Stored data entries

──────────

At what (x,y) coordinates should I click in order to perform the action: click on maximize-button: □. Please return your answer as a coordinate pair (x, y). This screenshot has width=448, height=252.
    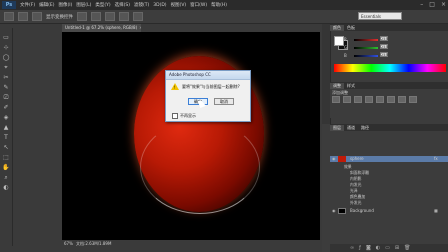
    Looking at the image, I should click on (432, 4).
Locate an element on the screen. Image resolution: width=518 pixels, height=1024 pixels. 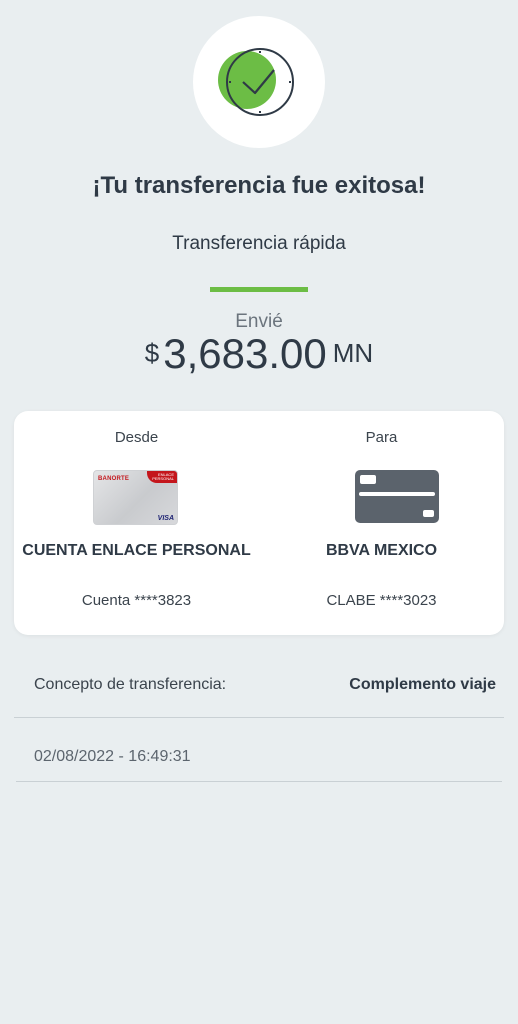
accent-divider is located at coordinates (259, 290).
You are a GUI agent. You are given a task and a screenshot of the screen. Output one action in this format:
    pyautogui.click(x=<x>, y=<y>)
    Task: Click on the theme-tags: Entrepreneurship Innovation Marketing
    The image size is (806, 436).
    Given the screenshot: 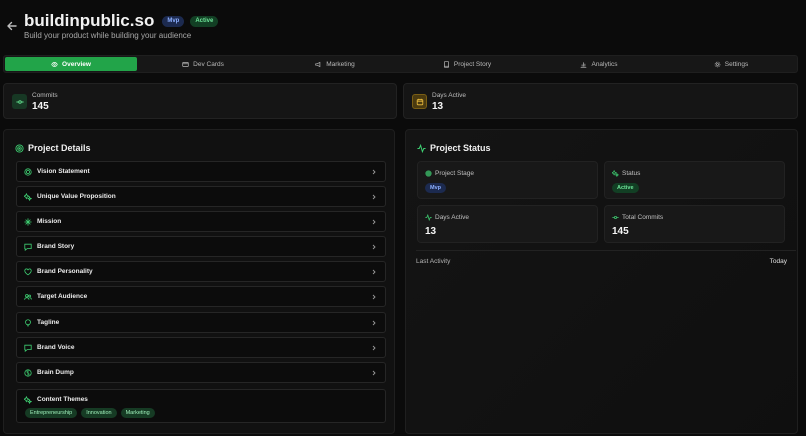 What is the action you would take?
    pyautogui.click(x=90, y=413)
    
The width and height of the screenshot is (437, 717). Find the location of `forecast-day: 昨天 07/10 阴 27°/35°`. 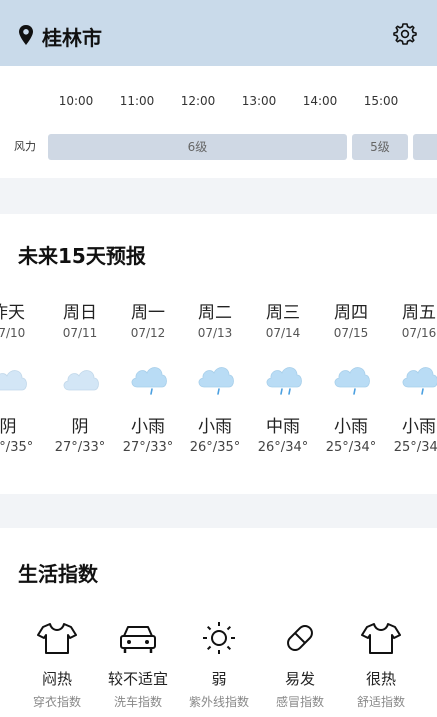

forecast-day: 昨天 07/10 阴 27°/35° is located at coordinates (21, 376).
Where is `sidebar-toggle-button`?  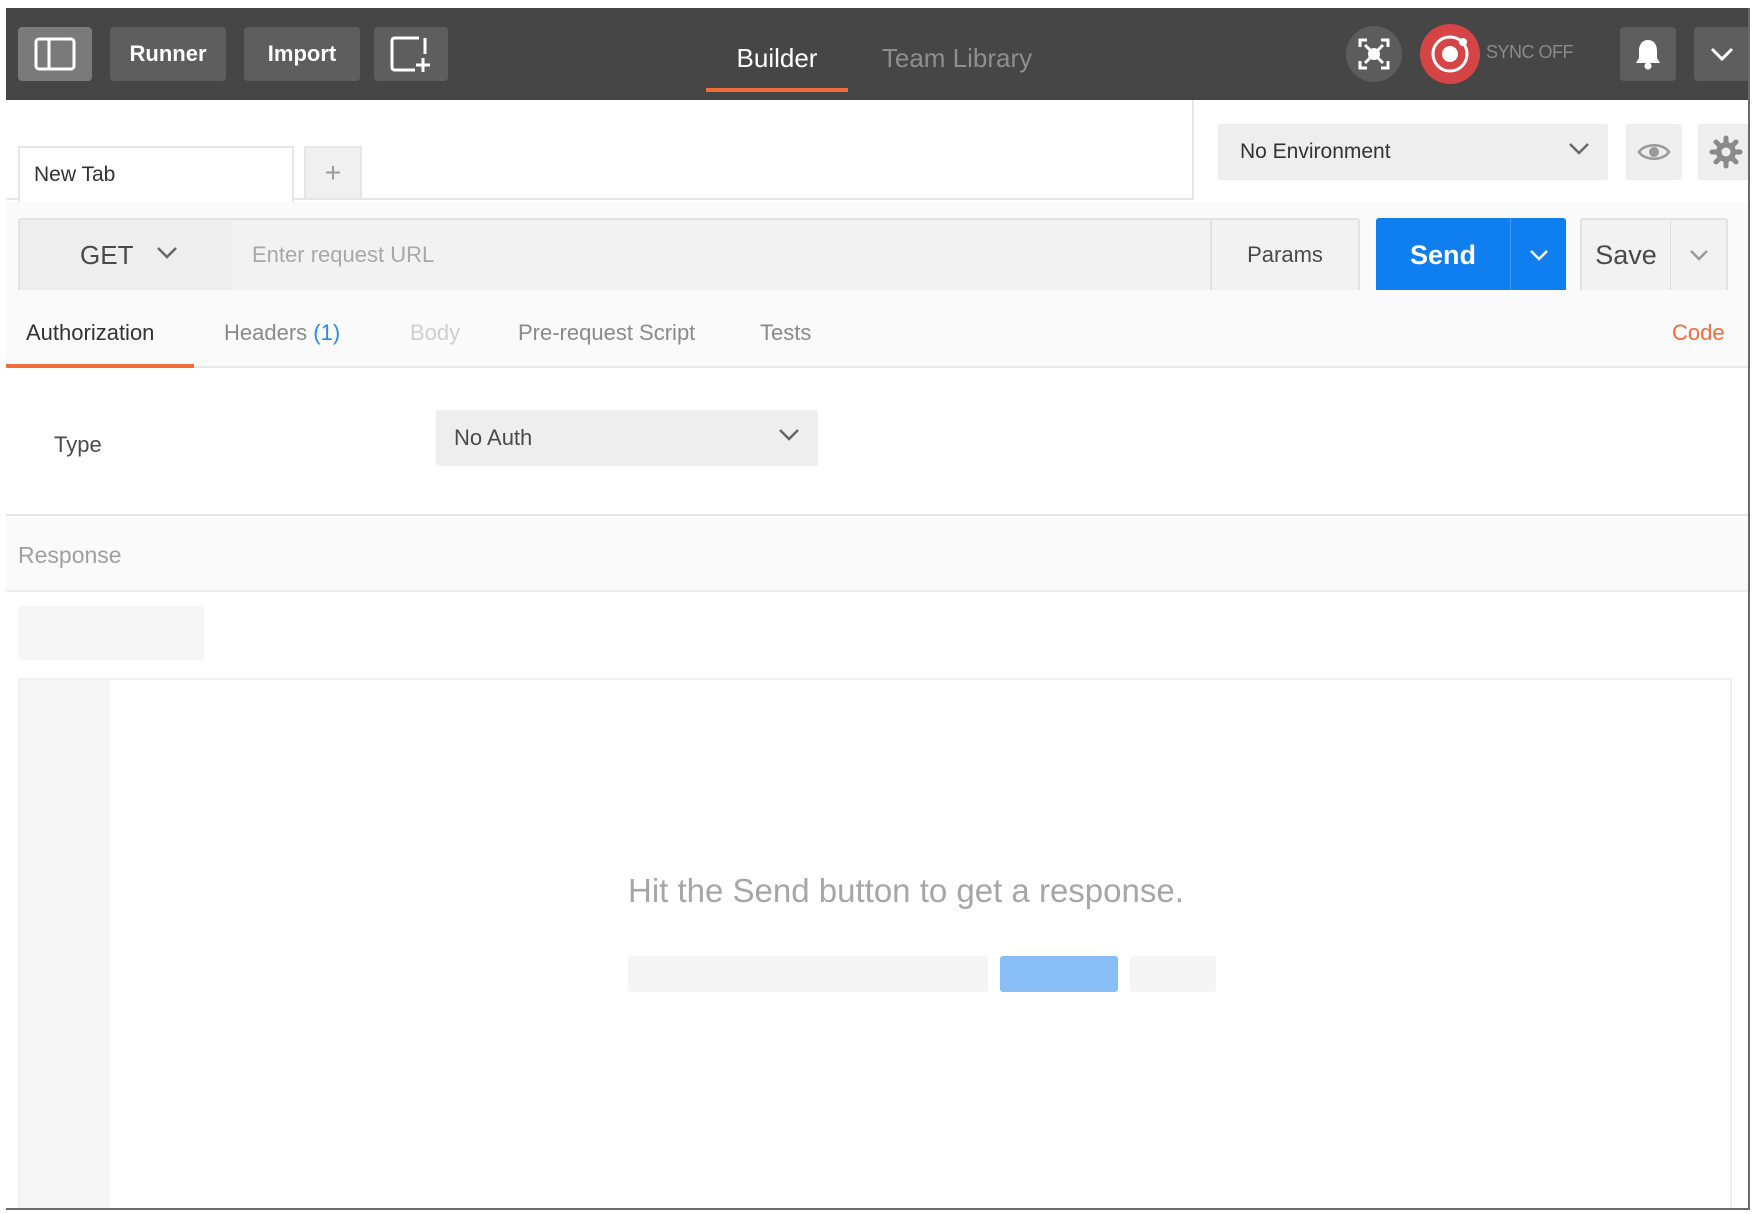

──────────

**EXERCISE PROMPT:** Please copy out the records word for word, from their start through the line holding "accent-divider is located", inclusive, leaving the pictures out.

**EXPECTED OUTPUT:**
At what (x,y) coordinates should I click in order to perform the action: click on maximize-button: □. Please return your answer as a coordinate pair (x, y). This screenshot has width=448, height=252.
    Looking at the image, I should click on (432, 4).
Locate an element on the screen. Image resolution: width=518 pixels, height=1024 pixels. 
accent-divider is located at coordinates (259, 290).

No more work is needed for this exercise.